Objective :: In the lines from the one containing "Click the watermark protoselidaefimeridon.gr" through the one containing "Action: click(x=275, y=221)", replace every "footer" with "bottom banner", leaving everything else unchanged. Give back only those lines.

——

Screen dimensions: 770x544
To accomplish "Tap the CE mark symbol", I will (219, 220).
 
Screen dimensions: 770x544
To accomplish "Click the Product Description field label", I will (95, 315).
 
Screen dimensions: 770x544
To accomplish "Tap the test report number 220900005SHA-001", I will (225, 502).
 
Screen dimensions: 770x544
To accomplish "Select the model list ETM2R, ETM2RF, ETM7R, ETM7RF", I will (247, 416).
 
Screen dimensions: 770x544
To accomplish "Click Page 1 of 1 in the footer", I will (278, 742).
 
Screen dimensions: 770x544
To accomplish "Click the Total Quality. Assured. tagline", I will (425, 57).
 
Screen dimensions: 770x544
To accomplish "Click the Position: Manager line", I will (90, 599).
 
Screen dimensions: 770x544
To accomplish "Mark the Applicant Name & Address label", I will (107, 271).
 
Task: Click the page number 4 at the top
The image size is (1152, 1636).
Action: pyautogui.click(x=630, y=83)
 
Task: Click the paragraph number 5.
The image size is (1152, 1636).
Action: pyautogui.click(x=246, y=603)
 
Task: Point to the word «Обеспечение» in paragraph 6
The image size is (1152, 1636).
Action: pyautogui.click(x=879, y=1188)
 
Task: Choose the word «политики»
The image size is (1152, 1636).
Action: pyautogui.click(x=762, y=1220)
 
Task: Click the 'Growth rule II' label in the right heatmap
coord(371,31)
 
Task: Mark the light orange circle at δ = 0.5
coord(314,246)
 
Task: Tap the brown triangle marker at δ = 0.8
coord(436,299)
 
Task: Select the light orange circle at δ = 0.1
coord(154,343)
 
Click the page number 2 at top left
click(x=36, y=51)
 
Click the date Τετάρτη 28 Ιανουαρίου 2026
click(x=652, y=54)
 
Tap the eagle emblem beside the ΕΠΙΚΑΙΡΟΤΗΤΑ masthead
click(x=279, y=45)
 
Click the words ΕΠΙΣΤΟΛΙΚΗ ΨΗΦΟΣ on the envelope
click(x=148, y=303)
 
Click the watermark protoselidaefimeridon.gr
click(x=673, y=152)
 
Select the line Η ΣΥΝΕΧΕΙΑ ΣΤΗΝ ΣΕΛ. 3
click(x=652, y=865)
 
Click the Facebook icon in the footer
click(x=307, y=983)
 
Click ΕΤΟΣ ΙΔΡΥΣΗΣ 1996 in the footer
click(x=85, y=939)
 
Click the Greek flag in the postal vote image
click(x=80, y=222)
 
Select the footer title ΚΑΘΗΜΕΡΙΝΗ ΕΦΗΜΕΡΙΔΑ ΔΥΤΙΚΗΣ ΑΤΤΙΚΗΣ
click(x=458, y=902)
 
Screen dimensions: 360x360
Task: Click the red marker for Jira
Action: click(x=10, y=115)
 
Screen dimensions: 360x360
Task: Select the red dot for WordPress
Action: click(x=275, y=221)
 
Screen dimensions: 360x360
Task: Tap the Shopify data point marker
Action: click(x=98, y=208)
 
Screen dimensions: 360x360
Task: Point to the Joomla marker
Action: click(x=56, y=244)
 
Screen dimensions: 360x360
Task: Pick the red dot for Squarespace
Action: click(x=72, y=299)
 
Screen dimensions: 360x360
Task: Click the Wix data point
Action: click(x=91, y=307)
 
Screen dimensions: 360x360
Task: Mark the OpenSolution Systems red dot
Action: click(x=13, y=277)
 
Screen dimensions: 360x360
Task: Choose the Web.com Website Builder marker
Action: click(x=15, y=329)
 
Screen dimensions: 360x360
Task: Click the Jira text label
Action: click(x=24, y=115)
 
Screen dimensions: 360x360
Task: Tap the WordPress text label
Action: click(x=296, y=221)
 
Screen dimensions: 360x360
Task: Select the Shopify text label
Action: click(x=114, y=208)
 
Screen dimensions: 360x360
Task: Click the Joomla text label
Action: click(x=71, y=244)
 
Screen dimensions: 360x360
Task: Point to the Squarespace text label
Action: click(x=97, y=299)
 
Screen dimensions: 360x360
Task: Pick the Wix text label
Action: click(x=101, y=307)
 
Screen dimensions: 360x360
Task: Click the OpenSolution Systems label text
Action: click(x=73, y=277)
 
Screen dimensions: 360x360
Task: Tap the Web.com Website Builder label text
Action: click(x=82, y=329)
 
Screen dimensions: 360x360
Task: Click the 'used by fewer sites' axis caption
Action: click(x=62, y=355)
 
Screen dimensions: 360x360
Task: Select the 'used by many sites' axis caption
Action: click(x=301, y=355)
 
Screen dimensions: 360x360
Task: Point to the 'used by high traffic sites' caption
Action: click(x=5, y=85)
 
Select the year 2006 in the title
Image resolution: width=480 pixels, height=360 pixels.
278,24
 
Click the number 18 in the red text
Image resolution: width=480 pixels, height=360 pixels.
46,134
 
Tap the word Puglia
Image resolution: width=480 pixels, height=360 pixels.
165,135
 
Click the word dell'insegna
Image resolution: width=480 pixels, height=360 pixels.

——

Answer below ::
Click the watermark protoselidaefimeridon.gr
click(x=673, y=152)
 
Select the line Η ΣΥΝΕΧΕΙΑ ΣΤΗΝ ΣΕΛ. 3
click(x=652, y=865)
 
Click the Facebook icon in the bottom banner
click(x=307, y=983)
 
Click ΕΤΟΣ ΙΔΡΥΣΗΣ 1996 in the bottom banner
click(x=85, y=939)
 
Click the Greek flag in the postal vote image
click(x=80, y=222)
 
Select the bottom banner title ΚΑΘΗΜΕΡΙΝΗ ΕΦΗΜΕΡΙΔΑ ΔΥΤΙΚΗΣ ΑΤΤΙΚΗΣ
click(x=458, y=902)
 
Screen dimensions: 360x360
Task: Click the red marker for Jira
Action: click(x=10, y=115)
 
Screen dimensions: 360x360
Task: Select the red dot for WordPress
Action: click(x=275, y=221)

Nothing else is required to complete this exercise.